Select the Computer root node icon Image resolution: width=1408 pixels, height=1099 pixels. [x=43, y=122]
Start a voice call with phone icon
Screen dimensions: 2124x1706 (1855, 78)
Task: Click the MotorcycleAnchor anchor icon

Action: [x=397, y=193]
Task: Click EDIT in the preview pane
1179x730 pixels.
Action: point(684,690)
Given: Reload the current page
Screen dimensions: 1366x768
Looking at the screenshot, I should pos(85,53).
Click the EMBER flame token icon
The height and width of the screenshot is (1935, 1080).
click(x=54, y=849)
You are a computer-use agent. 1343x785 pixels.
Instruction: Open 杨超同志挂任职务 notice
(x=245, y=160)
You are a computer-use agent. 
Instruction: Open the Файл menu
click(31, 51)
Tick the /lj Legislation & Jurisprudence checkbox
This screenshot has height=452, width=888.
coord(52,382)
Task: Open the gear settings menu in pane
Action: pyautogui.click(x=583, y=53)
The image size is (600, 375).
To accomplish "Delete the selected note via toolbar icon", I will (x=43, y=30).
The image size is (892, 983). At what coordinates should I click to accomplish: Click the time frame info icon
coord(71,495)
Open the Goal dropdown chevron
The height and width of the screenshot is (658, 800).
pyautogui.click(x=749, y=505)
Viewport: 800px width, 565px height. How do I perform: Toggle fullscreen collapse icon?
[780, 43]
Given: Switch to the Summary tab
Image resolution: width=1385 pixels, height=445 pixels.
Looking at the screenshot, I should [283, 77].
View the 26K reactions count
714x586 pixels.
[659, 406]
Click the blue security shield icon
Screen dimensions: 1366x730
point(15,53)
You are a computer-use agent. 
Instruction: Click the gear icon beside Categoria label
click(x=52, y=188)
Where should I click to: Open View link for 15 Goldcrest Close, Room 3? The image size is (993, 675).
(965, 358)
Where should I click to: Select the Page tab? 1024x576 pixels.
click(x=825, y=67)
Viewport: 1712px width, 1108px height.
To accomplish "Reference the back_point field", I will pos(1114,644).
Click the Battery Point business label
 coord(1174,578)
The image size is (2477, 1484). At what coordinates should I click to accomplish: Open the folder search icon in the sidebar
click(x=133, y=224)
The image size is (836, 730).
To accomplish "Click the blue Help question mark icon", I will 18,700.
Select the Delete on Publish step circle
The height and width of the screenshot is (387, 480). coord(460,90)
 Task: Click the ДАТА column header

----------------------------------------

> [Your assignment] Each line of the material that has "will" in it should be counted; reply with that number alone.

> [Solution for this problem] 3